Article

^^^^

Bloodborne is the best game in the Souls series, but reaching that point of polish and quality has lead to the series losing too much of its soul (in both uses of the word). It very much feels like the AAA-ing of something that is inherently counter-AAA.

They've streamlined the experience by removing the breadth of weapons, armors, spells, etc.. Making Souls more accessible is an admirable goal, but the tradeoffs are not worth it. Exploration is less meaningful when you're only going to find less substantial loot (gems, dews, vials). Builds are less varied when all armor is made end-game viable, and equipment load is removed from the equation. I'm seeing two and a half builds here: quality build, arcane build, and a minor skill variation of the quality build.

Of course, all of this directly affects the PVP in the game. Everyone plays the same, minus the moveset of their favoured weapons. It goes without saying that the game was clearly not designed with a PVP crowd in mind; Covenants feel like an afterthought, and the ease of healing seems like a concession made with PVE in mind.

^^^^

Data segment
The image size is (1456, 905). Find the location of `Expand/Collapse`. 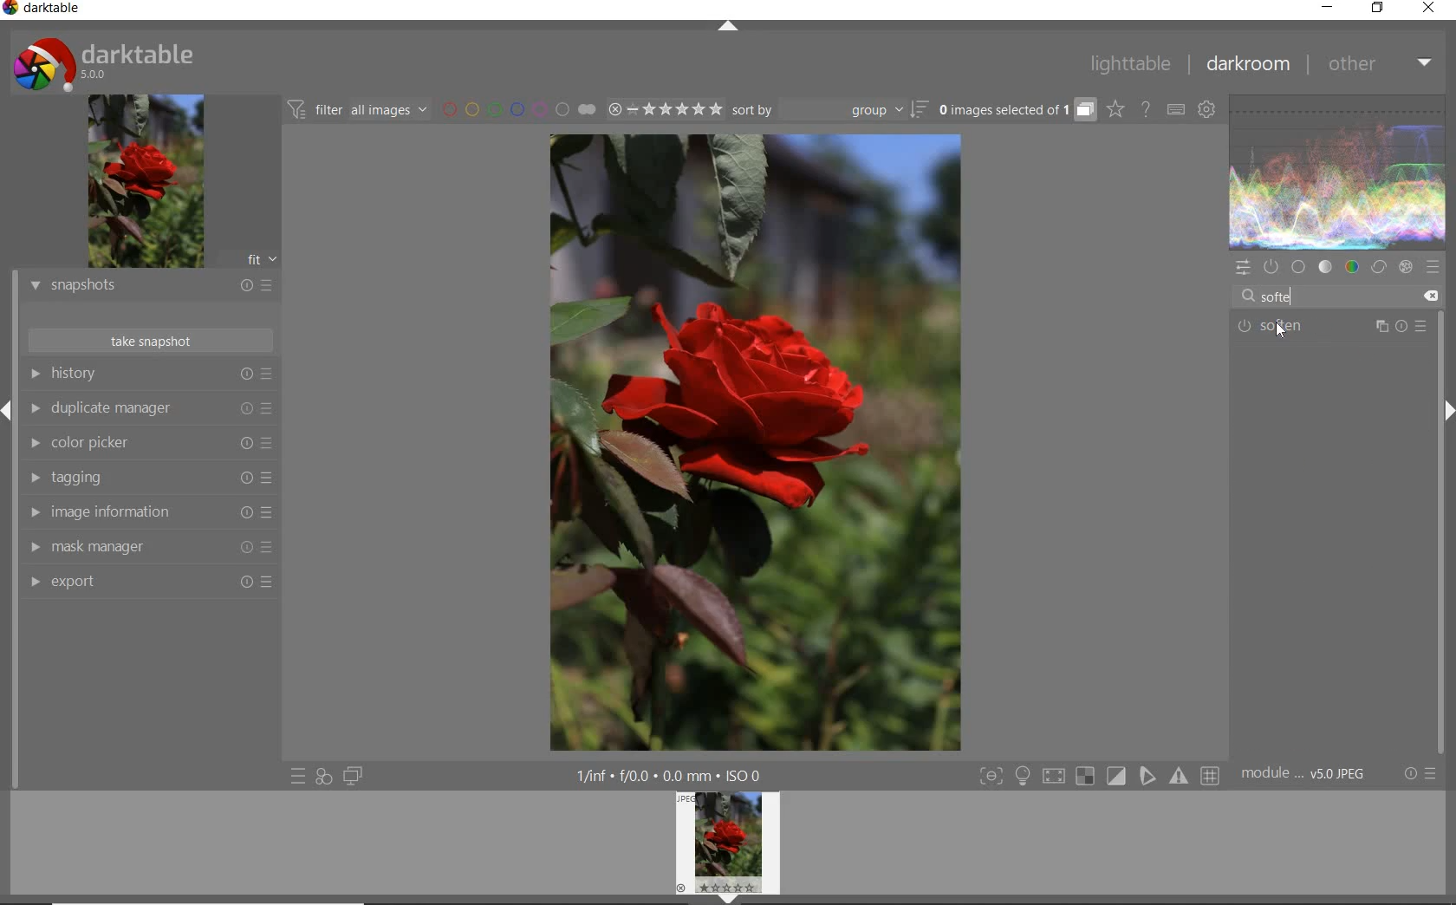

^^^^

Short problem A
In the Bloodborne review, what does the writer say Covenants feel like?
Short problem B
Rewrite the Bloodborne review starting at "Bloodborne is the" and ending at "the quality build.", with "loot" changed to "gear".

Exercise result A
An afterthought.

Exercise result B
Bloodborne is the best game in the Souls series, but reaching that point of polish and quality has lead to the series losing too much of its soul (in both uses of the word). It very much feels like the AAA-ing of something that is inherently counter-AAA.

They've streamlined the experience by removing the breadth of weapons, armors, spells, etc.. Making Souls more accessible is an admirable goal, but the tradeoffs are not worth it. Exploration is less meaningful when you're only going to find less substantial gear (gems, dews, vials). Builds are less varied when all armor is made end-game viable, and equipment load is removed from the equation. I'm seeing two and a half builds here: quality build, arcane build, and a minor skill variation of the quality build.